Personal information
- Date of birth: 18 June 1976 (age 50)
- Place of birth: Austria
- Position: Midfielder

Senior career*
- Years: Team / Apps / (Gls)
- 199x-1996: 1. Simmeringer SC
- 1996-1998: FK Austria Wien / 0 / (0)
- Prater SV→(loan)
- 1998: Heart of Midlothian F.C. / 0 / (0)
- 1999: SK Vorwärts Steyr / 12 / (0)
- 1999-2000: First Vienna FC / 21 / (3)
- 2000-2001: DSV Leoben / 28 / (7)
- 2001-200x: LASK / 1 / (0)
- 2001-200x: DSV Leoben / 6+ / (0+)
- 2003-2004: SV Schwechat
- 2004-2005: 1. Simmeringer SC
- 2005-2007: SKN St.

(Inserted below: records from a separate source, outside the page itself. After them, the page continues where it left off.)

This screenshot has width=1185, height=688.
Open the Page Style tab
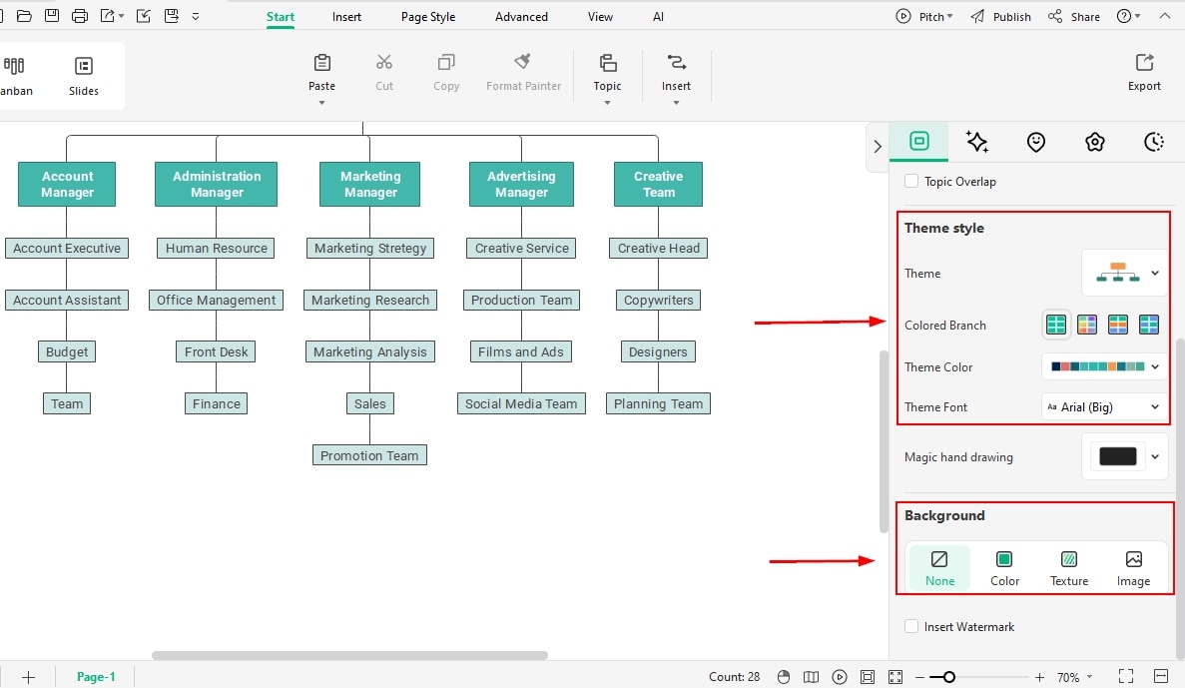pyautogui.click(x=427, y=16)
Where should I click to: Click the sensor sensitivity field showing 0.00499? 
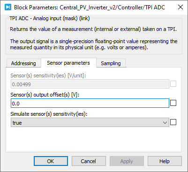pos(90,84)
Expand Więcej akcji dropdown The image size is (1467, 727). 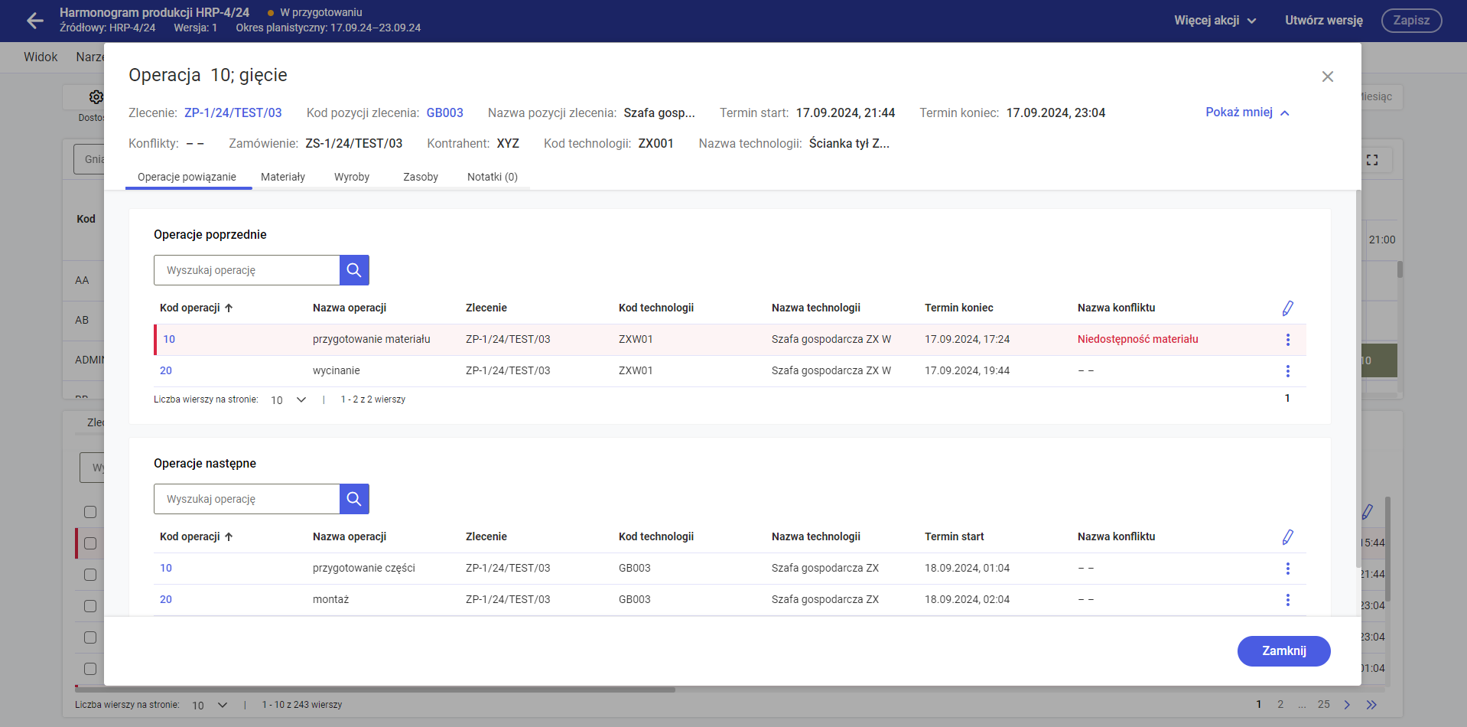[x=1215, y=21]
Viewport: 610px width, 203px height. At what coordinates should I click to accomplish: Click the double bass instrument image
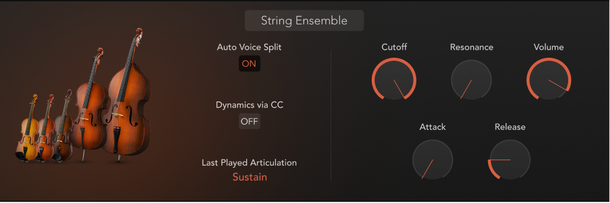coord(125,100)
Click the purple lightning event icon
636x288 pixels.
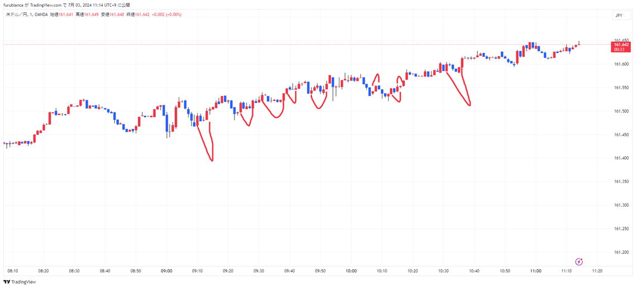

Pölten
- 2007: Wiener Sport-Club
- 2007-2009: SV Horn
- 2009: SKU Amstetten
- 2009-2010: FC Marchfeld Donauauen
- 2010-2011: SK Schwadorf
- 2011: ASC Götzendorf
- 2011-2012: FK Hainburg
- 2012: SV Haitzendorf
- 2012-2013: SC Ostbahn XI / 13 / (2)
- 2013: SV Würmla
- 2013-2014: ASK Eggendorf
- 2014-2015: SC Lassee
- 2015-2016: UFC Obritz
- 2016-2017: 1. Simmeringer SC
- 2017-2019: SC Wolfsthal
- 2019: SC Ostbahn XI
- 2019-: SC Wolfsthal

= Markus Holemar =

Association football player

Markus Holemar (born 18 June 1976 in Austria) is an Austrian footballer who plays for SC Wolfsthal in his home country.

==Career==

Holemar started his senior career with 1. Simmeringer SC. In 1996, he signed for FK Austria Wien in the Austrian Football Bundesliga, where he made four appearances and scored zero goals. After that, he played for Scottish club Heart of Midlothian, and Austrian clubs SK Vorwärts Steyr, First Vienna, DSV Leoben, LASK, SV Schwechat, 1. Simmeringer SC, SKN St. Pölten, Wiener Sport-Club, SV Horn, SKU Amstetten, Marchfeld Donauauen, SK Schwadorf, ASC Götzendorf, FK Hainburg, SV Haitzendorf, SC Ostbahn XI, SV Würmla, ASK Eggendorf, SC Lassee, UFC Obritz, and SC Wolfsthal, where he now plays.